- _Goal of the exercise_: After finding the line containing "Podcasts (231, 25)" below, please output that line and each following one through the line containing "Listen to Podcast (298, 1572)", exactly as written.

(Stored records)
[Start of Attachment]

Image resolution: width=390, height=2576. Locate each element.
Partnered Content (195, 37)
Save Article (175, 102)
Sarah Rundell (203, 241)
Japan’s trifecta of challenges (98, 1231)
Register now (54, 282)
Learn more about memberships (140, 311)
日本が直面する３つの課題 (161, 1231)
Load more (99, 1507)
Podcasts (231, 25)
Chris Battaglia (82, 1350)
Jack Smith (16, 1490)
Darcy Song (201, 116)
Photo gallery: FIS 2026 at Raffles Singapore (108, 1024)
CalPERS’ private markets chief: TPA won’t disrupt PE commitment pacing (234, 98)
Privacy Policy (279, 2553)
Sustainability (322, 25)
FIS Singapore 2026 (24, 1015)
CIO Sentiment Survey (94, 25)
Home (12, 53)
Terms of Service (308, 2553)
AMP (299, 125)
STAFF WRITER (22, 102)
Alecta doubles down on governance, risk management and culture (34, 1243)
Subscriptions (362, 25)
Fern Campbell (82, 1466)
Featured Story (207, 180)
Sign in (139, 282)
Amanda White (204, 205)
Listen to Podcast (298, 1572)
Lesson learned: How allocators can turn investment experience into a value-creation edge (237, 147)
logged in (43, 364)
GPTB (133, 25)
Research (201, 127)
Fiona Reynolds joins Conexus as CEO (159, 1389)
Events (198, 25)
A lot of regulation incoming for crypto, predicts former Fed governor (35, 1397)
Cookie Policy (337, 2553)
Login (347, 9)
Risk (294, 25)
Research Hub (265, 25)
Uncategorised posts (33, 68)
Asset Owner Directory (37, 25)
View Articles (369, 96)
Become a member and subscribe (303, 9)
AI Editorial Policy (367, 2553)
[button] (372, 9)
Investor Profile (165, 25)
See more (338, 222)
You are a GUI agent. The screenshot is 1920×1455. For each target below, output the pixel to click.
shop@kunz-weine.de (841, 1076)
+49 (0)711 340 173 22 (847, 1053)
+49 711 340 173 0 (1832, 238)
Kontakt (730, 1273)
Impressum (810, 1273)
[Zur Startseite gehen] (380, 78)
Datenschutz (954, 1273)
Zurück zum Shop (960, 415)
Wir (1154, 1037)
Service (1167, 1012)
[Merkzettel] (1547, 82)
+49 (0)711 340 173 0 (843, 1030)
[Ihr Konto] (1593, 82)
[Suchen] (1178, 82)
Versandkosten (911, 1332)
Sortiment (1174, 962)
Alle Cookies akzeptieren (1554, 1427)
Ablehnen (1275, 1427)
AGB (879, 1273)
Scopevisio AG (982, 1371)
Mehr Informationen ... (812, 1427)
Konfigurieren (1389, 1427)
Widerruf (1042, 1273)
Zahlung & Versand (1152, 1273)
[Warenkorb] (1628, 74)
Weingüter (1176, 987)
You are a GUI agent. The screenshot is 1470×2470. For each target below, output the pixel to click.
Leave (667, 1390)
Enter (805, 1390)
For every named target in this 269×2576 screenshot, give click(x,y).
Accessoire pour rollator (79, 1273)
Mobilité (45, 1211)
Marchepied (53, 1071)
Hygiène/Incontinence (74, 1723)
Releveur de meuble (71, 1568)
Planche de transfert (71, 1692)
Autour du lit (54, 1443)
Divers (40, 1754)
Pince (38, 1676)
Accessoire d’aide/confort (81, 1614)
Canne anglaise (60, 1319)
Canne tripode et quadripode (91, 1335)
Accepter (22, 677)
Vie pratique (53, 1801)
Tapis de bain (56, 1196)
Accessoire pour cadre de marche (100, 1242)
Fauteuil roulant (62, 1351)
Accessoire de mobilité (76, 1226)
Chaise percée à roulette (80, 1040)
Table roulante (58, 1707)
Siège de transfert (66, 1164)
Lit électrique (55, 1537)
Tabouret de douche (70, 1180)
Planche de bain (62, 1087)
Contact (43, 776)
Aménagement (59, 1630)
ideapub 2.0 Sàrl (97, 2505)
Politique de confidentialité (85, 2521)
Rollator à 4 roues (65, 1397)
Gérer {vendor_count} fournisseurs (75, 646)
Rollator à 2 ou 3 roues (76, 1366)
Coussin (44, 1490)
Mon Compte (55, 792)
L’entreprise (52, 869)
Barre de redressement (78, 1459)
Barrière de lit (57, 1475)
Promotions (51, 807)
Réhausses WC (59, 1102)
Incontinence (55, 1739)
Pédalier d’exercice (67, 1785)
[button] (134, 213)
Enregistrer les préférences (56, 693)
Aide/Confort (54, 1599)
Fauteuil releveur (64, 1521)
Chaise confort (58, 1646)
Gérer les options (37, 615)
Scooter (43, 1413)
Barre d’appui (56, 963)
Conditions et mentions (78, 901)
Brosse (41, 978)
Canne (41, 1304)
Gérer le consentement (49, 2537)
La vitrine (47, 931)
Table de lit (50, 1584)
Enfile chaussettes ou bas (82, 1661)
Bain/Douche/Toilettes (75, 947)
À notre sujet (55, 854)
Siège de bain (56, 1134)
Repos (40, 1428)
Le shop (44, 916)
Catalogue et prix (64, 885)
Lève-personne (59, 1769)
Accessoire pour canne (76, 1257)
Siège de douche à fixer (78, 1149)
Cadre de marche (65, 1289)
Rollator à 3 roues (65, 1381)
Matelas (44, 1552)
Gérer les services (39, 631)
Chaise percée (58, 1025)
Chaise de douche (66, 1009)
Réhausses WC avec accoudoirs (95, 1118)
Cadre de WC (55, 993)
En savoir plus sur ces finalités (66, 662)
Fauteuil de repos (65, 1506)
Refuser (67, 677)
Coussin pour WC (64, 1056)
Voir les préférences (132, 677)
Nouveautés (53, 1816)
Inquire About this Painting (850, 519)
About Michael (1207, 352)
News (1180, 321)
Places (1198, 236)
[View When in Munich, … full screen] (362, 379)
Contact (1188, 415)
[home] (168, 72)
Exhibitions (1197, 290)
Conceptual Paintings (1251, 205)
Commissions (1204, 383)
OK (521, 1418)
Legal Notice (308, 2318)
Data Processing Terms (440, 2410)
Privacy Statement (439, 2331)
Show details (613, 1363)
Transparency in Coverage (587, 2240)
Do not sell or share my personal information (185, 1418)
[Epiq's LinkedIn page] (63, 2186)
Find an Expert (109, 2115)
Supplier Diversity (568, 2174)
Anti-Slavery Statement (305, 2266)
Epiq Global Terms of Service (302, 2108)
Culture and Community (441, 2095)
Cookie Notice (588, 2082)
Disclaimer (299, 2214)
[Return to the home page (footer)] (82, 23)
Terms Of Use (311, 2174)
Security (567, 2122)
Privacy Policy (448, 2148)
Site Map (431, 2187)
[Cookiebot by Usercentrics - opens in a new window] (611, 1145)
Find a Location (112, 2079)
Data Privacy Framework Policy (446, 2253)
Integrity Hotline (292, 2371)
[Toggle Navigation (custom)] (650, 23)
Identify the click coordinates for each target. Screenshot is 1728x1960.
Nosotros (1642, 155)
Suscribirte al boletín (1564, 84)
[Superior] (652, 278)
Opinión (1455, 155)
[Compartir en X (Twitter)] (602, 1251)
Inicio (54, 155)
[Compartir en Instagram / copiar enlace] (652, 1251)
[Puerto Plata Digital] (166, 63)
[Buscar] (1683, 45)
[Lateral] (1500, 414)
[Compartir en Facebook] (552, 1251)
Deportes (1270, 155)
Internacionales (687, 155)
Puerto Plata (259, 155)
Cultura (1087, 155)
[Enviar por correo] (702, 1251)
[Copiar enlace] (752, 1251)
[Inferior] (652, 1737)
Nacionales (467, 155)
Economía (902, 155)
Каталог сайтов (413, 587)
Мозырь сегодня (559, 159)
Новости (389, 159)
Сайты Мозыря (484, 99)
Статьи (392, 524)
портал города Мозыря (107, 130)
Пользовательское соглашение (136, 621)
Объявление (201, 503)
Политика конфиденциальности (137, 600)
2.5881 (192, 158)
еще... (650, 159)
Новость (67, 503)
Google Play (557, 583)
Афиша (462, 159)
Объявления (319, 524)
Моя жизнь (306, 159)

[End of Attachment]

- _Output_:
Podcasts (231, 25)
Chris Battaglia (82, 1350)
Jack Smith (16, 1490)
Darcy Song (201, 116)
Photo gallery: FIS 2026 at Raffles Singapore (108, 1024)
CalPERS’ private markets chief: TPA won’t disrupt PE commitment pacing (234, 98)
Privacy Policy (279, 2553)
Sustainability (322, 25)
FIS Singapore 2026 (24, 1015)
CIO Sentiment Survey (94, 25)
Home (12, 53)
Terms of Service (308, 2553)
AMP (299, 125)
STAFF WRITER (22, 102)
Alecta doubles down on governance, risk management and culture (34, 1243)
Subscriptions (362, 25)
Fern Campbell (82, 1466)
Featured Story (207, 180)
Sign in (139, 282)
Amanda White (204, 205)
Listen to Podcast (298, 1572)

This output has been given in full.